Después de escribir y dirigir aquella entrañable Cásate conmigo (2007), Michael Ian Black vuelve a ceder una historia para que la dirija otro, en este caso el televisivo David Schwimmer –el inolvidable Ross Geller de Friends–, que se pone detrás de la cámara por segunda vez en su carrera tras la ya lejana Desde que os fuisteis (1999). Pese a que ambos autores sean americanos, Corredor de fondo desprende un innegable y atractivo aroma británico.

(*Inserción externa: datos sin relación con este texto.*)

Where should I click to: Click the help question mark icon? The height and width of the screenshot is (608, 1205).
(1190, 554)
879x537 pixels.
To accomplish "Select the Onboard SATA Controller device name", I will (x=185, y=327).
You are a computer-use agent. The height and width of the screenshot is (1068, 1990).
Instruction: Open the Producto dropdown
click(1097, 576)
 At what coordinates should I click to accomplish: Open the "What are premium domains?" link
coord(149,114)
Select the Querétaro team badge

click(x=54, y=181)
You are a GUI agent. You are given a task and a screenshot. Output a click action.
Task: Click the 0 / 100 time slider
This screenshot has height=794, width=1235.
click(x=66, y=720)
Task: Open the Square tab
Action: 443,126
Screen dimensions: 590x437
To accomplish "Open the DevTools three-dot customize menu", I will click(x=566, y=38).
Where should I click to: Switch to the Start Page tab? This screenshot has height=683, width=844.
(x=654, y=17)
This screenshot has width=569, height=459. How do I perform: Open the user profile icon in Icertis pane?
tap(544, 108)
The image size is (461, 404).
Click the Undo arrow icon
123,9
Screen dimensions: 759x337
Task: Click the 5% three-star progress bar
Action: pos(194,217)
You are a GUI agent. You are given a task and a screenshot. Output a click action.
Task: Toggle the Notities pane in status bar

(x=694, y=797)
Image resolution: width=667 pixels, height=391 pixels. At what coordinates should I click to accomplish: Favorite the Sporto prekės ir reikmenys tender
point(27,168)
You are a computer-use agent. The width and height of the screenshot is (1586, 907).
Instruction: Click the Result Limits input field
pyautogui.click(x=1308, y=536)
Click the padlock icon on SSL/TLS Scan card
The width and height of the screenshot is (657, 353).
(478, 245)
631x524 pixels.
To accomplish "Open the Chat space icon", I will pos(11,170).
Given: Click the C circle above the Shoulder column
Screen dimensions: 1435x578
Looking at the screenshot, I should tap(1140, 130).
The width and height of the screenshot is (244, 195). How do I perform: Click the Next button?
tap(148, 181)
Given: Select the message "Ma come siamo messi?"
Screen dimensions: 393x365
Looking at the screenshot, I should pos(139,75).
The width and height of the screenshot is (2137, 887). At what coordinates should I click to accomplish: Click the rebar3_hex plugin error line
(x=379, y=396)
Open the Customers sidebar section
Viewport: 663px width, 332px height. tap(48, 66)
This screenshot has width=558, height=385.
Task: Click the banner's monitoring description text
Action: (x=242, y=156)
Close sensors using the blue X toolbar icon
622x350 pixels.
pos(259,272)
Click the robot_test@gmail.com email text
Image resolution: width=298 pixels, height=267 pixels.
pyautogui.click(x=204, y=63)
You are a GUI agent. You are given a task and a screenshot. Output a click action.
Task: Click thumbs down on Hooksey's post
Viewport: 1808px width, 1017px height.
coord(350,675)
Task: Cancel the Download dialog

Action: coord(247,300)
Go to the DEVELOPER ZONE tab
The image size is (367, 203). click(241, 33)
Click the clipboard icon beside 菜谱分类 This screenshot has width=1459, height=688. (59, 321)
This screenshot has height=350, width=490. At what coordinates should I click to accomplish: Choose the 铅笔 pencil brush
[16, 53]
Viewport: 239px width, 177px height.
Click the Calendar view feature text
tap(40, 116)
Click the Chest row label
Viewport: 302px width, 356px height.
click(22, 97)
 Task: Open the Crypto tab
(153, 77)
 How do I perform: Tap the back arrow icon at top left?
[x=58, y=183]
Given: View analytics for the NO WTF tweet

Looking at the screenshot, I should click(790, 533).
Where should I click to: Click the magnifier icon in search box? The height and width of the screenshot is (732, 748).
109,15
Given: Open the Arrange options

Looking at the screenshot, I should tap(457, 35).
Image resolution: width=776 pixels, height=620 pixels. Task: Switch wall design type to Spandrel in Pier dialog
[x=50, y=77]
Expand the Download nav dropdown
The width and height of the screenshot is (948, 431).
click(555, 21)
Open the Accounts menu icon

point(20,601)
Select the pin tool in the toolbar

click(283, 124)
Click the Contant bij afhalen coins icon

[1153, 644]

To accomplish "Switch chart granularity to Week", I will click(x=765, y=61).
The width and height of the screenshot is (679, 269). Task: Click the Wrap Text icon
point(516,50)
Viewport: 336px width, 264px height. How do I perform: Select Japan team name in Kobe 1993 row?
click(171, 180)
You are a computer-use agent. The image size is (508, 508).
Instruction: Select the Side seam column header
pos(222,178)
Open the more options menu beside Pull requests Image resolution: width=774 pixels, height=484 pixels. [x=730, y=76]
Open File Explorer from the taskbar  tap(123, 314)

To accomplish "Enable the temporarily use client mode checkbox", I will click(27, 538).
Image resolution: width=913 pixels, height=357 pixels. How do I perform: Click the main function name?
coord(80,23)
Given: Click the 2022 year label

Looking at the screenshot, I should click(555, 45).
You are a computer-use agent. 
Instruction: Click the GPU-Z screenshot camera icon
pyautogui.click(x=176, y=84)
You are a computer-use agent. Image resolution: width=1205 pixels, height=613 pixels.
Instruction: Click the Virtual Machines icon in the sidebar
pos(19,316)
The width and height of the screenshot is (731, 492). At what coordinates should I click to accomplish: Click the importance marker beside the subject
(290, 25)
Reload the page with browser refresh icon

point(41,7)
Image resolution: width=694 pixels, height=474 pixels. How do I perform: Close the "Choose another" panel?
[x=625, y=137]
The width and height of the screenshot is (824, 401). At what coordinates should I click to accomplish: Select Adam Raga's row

Dennis es un pobre diablo que el día de su boda con Libby, a quien ha dejado embarazada, sufre un ataque de pánico y huye antes siquiera de poder acercarse a la iglesia. Con el paso de los años ambos siguen viéndose cada pocos días, principalmente debido al hijo que tienen en común. Pero cuando aparezca un nuevo hombre en la vida de su ex, nuestro protagonista decidirá competir con él en hombría, así como también demostrarse a sí mismo y a unos cuantos de sus conocidos que es capaz de terminar algo en esta vida, huyendo de la alargada sombra del fracaso que le ha perseguido siempre. De ahí que se apunte a un multitudinario maratón benéfico que tendrá lugar por las calles de Londres.
Corredor de fondo es básicamente una comedia romántica bastante amable y predecible que basa su buen funcionamiento en el personaje principal, interpretado por un Simon Pegg que siempre es un valor seguro –nunca viene mal revisar esas imprescindibles obras de culto que son Zombies party (2004) y Arma fatal (2007), dirigidas ambas por su amigo Edgar Wright sobre un guión suyo y del propio Pegg–. De hecho, también aquí encontramos que el actor ha metido mano en el argumento, consiguiendo que cueste aburrirse cuando tenemos al pobre Dennis en pantalla, tanto por sus intervenciones habladas como por aquellas que requieren de un lenguaje gestual más trabajado (las escenas en el gimnasio son sus momentos cumbre).
Como no podía ser menos en una comedia de estas características, algunos secundarios ofrecen el contrapunto adecuado en cada situación, desde el casero pakistaní hasta el amigo crápula –un entonado Dylan Moran que para la ocasión parece haberse transfigurado en John Cusack–, desviando la atención de una historia principal que se sostiene lo justo para dejarnos disfrutar con unos cuantos momentos brillantes esparcidos aquí y allá a lo largo del filme, sobre todo en la primera mitad del mismo.
Además, pese a lo almibarado o tópico de algunas situaciones (el tramo final es bastante significativo en este sentido), siempre nos queda el consuelo de pensar que al menos el sabor británico de la cinta logra mejores resultados artísticos que si se hubiera filmado la historia en territorio norteamericano. Las atractivas canciones que van sonando de fondo (David Bowie, The Fratellis, Teenage Fanclub, Kaiser Chiefs) denotan un cierto gusto por lo que se está haciendo, y los paisajes urbanos de la capital inglesa acabarán por embaucar a quienes sientan apego por las comedias facturadas en las islas británicas ayer, hoy y siempre.